Netflix’s Q4′ 2025 report outlined its confidence to gain regulatory approval for its WBD agreement despite Paramount continuing to challenge.
Netflix has amended its Warner Bros. Discovery (WBD) merger agreement to an all-cash transaction as outlined in the company’s fourth quarter 2025 report.
The all-cash offer values at $27.75 per WBD share, replacing the previous mix of cash and Netflix stock. Netflix states the revised offer expedites the timeline to WBD shareholders vote and “greater certainty of value that will be delivered at closing”.
The change in offer structure comes amid Paramount Skydance’s persistence in challenging the Netflix-WBD merger agreement, which was announced on December 5, 2025.
Paramount is suing WBD as outlined in a letter sent to WBD shareholders as CEO David Ellison believes the company’s $30-per-share all-cash offer outmatches Netflix’s. The letter also argues WBD failed to provide financial information to its shareholders in order to make an informed decision.
The letter comes after WBD rejected Paramount’s tender offer in December 2025, reiterating its support for the Netflix acquisition. At the time, WBD said Paramount’s $108.4bn bid was non-binding and exposed shareholders to significant execution, financing and governance risks.
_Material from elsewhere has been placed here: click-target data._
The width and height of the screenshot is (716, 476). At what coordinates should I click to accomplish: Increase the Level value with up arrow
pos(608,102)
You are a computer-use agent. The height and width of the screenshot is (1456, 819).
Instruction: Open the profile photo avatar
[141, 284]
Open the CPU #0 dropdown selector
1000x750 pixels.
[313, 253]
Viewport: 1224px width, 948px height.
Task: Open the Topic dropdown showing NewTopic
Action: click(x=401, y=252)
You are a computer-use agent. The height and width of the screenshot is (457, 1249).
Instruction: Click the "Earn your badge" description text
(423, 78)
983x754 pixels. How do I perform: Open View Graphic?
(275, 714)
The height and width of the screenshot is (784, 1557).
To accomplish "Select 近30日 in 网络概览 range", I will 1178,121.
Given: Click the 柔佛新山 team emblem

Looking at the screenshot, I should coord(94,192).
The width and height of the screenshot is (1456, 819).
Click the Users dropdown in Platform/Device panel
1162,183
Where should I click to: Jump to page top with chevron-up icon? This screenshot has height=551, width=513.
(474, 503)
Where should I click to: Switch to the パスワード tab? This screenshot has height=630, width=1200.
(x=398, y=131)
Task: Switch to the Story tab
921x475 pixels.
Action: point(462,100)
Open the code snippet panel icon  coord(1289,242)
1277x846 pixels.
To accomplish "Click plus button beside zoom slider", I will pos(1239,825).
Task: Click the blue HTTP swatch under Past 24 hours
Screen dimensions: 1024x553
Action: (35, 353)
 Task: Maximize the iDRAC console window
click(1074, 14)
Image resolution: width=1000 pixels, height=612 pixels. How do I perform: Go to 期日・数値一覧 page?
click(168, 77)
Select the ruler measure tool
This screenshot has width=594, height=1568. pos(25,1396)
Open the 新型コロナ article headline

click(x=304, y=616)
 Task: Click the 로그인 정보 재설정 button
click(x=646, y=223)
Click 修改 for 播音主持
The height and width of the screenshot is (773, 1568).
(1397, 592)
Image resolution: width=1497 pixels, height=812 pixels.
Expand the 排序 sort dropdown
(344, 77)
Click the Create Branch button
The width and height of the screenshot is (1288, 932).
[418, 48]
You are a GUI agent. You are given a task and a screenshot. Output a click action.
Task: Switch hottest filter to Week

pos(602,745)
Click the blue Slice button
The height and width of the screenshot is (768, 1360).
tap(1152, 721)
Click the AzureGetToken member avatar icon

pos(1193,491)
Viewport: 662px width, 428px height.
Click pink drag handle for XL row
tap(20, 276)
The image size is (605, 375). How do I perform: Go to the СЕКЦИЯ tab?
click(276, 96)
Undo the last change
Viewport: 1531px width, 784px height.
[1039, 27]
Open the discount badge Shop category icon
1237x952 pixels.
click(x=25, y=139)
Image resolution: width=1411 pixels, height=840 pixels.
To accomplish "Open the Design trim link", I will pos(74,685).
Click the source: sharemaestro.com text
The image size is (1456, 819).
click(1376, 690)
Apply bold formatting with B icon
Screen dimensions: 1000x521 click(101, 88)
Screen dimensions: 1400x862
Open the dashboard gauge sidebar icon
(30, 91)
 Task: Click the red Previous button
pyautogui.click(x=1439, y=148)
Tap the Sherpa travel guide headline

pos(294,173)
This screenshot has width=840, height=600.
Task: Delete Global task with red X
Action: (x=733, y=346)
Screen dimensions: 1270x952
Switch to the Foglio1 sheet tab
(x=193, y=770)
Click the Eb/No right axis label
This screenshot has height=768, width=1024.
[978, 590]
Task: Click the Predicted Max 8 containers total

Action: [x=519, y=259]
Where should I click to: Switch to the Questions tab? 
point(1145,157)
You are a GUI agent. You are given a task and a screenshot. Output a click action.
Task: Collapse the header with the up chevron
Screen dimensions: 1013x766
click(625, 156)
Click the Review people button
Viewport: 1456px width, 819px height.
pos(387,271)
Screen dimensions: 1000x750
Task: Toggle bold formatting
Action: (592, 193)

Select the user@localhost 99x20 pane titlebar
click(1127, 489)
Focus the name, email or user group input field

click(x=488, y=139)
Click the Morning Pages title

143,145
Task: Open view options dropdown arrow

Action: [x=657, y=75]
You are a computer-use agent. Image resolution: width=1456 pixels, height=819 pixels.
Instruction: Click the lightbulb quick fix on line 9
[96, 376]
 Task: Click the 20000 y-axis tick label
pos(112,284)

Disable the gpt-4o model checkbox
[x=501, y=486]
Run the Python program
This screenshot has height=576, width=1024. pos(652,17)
Despite Paramount refusing to back down, Netflix CEO Ted Sandaros remains confident the deal will be approved by the relevant regulatory authorities.
“We have already made progress to securing the necessary regulatory approvals,” he said during the fourth quarter earnings call.
“We have submitted our HSR (Hart-Scott-Rodino) filing, we’re working closely with WBD, the regulatory authorities, including the US Department of Justice to the European Commissions.”
Netflix took out a short-term temporary loan of $59bn to support the WBD transaction, which is valued at $82.7bn. On January 19, Netflix then increased its loan commitments to $8.2bn to support the new all-cash proposal.
Netflix stated the acquisition of WBD’s film and television IP library will provide the company with greater value for customers and offer more personalised, flexible subscription offers to meet global diverse audience preferences.
“We’re confident we are going to be able to secure all the approvals because this deal is pro-consumer, it is pro-innovation, it is pro-worker, it is pro-creator, and it is pro-growth,” said Sandaros.
“WBD has three core businesses we currently do not have. So we’re going to need those teams, who have experience and expertise and want them to stay on and continue those businesses.
“We’re expanding content creation, not collapsing it. Our deal strengthens the marketplace. It ensures healthy competition that will benefit consumers and help to protect and create jobs, that is why we are confident of the approval.”
Q4’ 2025 figures
Netflix marginally beat out LSEG analyst revenue predictions for the fourth quarter ending December 31, 2025.
Q4’ 2025 revenue was $12.05bn, beating analyst prediction of $11.97bn. Q4 revenue also increased 4.7% from $11.51bn in Q3’ 2025, and also grew 17.6% year-over-year from $10.24bn generated in Q4’ 2024.
Netflix attributes the year-over-year revenue growth due to the higher subscription pricing. Standard ad-free plans were raised from $15.49 to $17.99 per month, ad-supported plans from $6.99 to $7.99, and premium plans from $22.99 to $24.99 per month.
When asked during the earnings call whether the WBD acquisition would see an increase in subscription plans, Netflix Co-CEO Greg Peters said “there is no impact or change to our approach running the business in that regard”.
The streaming giant’s global subscriber user base continued to grow to 325 million by the end of 2025, while also making $1.5bn in advertising revenue.
Live sports strategy outlook
Netflix has now broadcasted 200 live events with sporting events playing a major role in this new foray for the streaming service.
In 2025, Netflix broadcasted live boxing events, such as Canelo Alvarez vs. Terence Crawford and Anthony Joshua vs. Jake Paul, while also broadcasting two NFL games on Christmas Day as part of its three-year deal with the league.
The Detroit Lions–Minnesota Vikings game became the most streamed NFL game in US history as Netflix announced it was the home of the three most streamed games in NFL history too.
The company is also broadening its live programming capabilities in local international markets. Netflix will broadcast 47 live games in Japan for the 2026 World Baseball Classic (WBC), a first for the streaming company outside the US.
Netflix has also acquired the US rights to livestream the 2027 and 2031 Women’s FIFA World Cup competitions.
Despite significantly increasing its investment into live sports rights, Sandaros said viewing figures represent a “relatively small portion” of its 200 billion total view hours.
“These events typically have outsized positive impacts on the business around conversation and acquisition,” said Sandaros. “We are also starting to see benefits to retention as well.
“We remain really excited about (live sports events) and that is why we are building out and strengthening that offer.”